Teacher self-reports. We might survey a school's teaching staff, and even devise the survey so that teachers' responses will be anonymous, to see whether teachers respond truthfully to questions about item-teaching. But teachers like Dee did not tumble off the turnip truck yesterday and would undoubtedly supply socially desirable, if inaccurate, responses to a self-report. Few teachers gleefully let the world know that they engage in questionable teaching practices.
Teacher-collected materials. We might also require teachers to compile a set of tests and practice exercises that they have used in their classes. Theoretically, we could inspect such materials to see whether they contained any actual items from the high-stakes test or any massaged versions of those items.

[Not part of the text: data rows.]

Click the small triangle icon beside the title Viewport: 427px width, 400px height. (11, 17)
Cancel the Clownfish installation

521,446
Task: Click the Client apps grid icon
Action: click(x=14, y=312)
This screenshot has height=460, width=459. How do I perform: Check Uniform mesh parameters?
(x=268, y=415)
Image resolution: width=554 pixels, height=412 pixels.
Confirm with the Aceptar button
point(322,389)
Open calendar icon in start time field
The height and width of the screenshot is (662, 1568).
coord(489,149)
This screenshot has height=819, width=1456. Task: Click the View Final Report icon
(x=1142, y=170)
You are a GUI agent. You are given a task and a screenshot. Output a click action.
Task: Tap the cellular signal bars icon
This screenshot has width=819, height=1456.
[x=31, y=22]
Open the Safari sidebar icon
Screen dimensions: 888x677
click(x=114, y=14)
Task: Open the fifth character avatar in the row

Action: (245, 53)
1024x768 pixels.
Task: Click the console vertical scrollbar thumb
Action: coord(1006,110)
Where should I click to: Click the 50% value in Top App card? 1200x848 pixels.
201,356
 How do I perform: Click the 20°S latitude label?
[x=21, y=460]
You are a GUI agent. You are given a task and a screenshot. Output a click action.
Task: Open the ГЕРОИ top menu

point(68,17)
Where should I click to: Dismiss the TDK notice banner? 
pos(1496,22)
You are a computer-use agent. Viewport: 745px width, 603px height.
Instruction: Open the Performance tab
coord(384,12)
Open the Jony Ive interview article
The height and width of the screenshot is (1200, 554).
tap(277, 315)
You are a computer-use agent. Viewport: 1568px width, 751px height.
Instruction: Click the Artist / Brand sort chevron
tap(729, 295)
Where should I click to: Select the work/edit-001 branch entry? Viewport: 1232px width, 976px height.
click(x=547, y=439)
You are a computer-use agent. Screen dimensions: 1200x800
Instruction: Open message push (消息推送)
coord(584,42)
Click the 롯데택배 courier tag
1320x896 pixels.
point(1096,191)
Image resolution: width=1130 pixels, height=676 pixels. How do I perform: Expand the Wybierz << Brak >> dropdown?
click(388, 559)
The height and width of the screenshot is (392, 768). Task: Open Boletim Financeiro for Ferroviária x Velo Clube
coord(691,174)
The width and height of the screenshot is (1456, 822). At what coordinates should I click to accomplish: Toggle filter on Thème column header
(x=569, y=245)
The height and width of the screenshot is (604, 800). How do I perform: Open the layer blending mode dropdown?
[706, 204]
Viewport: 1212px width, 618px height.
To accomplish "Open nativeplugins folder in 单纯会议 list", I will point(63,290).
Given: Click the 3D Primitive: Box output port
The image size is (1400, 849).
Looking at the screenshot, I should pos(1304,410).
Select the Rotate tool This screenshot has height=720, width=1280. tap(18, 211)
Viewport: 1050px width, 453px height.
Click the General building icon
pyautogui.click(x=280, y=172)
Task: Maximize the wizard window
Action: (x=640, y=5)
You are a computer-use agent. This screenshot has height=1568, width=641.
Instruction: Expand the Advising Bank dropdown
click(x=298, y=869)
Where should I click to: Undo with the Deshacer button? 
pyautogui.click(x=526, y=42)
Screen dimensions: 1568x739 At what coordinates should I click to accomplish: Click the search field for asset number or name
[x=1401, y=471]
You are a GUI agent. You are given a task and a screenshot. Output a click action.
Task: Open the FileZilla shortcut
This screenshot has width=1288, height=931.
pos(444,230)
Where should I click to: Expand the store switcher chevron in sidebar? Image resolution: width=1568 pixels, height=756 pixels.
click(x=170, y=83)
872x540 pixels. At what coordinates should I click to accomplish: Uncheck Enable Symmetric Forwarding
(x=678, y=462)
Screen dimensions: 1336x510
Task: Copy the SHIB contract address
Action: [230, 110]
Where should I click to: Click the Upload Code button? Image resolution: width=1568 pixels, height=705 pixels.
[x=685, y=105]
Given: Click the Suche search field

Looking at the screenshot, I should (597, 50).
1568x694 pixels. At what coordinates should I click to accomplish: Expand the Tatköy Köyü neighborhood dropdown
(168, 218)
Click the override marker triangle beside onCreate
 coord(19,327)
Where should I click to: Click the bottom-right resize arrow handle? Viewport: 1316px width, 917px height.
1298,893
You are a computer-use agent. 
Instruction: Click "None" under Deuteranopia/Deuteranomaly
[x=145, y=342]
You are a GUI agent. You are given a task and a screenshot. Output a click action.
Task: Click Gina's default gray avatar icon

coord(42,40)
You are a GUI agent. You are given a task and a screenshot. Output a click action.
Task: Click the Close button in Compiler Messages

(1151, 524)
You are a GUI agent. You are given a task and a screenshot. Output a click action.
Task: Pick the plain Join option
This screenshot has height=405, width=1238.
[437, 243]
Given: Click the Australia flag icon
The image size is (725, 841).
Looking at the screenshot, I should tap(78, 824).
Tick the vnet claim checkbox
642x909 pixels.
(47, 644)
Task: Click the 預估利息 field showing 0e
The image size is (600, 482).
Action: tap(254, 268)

But Dee will surely be shrewd enough to sanitize the materials that she puts in her required compilation. She'll destroy any incriminating papers and probably rely on chalkboard explanations and practice exercises. Chalkboards can be erased ever so completely.
Oral exercises also are difficult to monitor. Once uttered, they evaporate. Moreover, it is both naive and professionally demeaning to ask teachers to assemble a portfolio of potentially self-incriminating evidence. In most schools, such a requirement would be a genuine morale-breaker.
Pre-announced classroom observations. If Dee's principal lets her know that he or she will visit the classroom on Wednesday of that week, that principal will see no item-teaching. Dee knows how to play the high-stakes score-boosting game. And allowing a principal to walk in on an item-focused teaching activity would violate the rules of the game. The principal will see only good teaching.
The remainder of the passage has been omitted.